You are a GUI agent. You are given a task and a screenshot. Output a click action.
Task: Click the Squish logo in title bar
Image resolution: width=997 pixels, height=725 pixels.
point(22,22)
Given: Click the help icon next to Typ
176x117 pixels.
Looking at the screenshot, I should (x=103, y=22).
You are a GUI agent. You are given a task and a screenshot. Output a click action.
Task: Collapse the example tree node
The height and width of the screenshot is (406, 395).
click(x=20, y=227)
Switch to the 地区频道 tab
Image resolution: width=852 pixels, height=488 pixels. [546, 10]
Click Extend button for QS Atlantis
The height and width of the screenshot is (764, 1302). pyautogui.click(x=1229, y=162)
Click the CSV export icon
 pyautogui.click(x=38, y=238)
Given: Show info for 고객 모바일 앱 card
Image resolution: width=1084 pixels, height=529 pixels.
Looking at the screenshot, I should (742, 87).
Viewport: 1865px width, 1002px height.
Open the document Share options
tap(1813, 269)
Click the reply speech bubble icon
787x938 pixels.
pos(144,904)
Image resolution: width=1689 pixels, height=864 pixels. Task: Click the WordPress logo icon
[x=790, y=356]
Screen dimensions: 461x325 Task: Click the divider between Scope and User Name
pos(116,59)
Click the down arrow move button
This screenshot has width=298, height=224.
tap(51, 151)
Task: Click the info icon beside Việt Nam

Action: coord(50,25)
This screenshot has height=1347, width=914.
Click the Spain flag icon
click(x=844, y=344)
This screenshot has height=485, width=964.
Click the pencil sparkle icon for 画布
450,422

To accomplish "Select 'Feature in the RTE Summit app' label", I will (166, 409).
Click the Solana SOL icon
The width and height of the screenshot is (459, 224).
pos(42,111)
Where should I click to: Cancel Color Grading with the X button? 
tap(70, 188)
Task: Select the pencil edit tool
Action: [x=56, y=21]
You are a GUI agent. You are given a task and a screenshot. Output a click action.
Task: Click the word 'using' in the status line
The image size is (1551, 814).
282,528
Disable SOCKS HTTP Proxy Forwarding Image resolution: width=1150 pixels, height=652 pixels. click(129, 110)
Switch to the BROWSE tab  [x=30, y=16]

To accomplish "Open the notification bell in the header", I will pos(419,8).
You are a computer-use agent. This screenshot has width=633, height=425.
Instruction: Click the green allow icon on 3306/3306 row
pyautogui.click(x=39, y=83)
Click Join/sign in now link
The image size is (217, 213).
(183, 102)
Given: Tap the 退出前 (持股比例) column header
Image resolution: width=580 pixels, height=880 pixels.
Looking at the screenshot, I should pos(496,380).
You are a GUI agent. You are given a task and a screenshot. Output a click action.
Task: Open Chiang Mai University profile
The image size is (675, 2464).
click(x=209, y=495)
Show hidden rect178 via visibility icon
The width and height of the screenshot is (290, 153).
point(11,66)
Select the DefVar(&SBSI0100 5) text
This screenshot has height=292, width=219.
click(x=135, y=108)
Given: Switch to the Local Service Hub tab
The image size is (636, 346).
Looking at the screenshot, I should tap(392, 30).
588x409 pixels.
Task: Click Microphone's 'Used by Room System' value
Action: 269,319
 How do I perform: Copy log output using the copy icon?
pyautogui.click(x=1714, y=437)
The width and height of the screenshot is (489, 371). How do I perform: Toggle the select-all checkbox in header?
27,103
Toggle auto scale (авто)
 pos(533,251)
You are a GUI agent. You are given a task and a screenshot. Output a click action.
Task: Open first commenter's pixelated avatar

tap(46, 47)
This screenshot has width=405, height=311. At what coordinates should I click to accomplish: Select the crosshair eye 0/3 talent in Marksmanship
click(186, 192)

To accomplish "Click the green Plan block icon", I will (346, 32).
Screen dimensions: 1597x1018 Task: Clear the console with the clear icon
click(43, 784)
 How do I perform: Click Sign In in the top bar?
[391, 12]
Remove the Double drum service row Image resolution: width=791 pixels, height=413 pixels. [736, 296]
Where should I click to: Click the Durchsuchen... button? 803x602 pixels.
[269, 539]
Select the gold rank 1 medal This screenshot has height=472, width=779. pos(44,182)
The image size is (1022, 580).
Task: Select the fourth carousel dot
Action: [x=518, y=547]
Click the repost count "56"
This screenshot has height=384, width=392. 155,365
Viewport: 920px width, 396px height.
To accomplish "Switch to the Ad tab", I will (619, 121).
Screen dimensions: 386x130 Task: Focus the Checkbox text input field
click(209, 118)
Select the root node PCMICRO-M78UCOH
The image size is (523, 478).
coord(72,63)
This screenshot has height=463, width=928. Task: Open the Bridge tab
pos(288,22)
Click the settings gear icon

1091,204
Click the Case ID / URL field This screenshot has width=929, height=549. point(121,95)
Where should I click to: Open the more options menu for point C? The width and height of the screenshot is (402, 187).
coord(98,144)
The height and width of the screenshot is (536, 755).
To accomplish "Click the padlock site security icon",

**WRITTEN INSTRUCTION:**
Please edit the listing from the line with "How do I perform: Copy" up to and including the line with "will (346, 32).", replacing "copy icon" with "clipboard icon" and leaving everything else unchanged. Give back only those lines.

**TASK ANSWER:**
 How do I perform: Copy log output using the clipboard icon?
pyautogui.click(x=1714, y=437)
The width and height of the screenshot is (489, 371). How do I perform: Toggle the select-all checkbox in header?
27,103
Toggle auto scale (авто)
 pos(533,251)
You are a GUI agent. You are given a task and a screenshot. Output a click action.
Task: Open first commenter's pixelated avatar

tap(46, 47)
This screenshot has width=405, height=311. At what coordinates should I click to accomplish: Select the crosshair eye 0/3 talent in Marksmanship
click(186, 192)

To accomplish "Click the green Plan block icon", I will (346, 32).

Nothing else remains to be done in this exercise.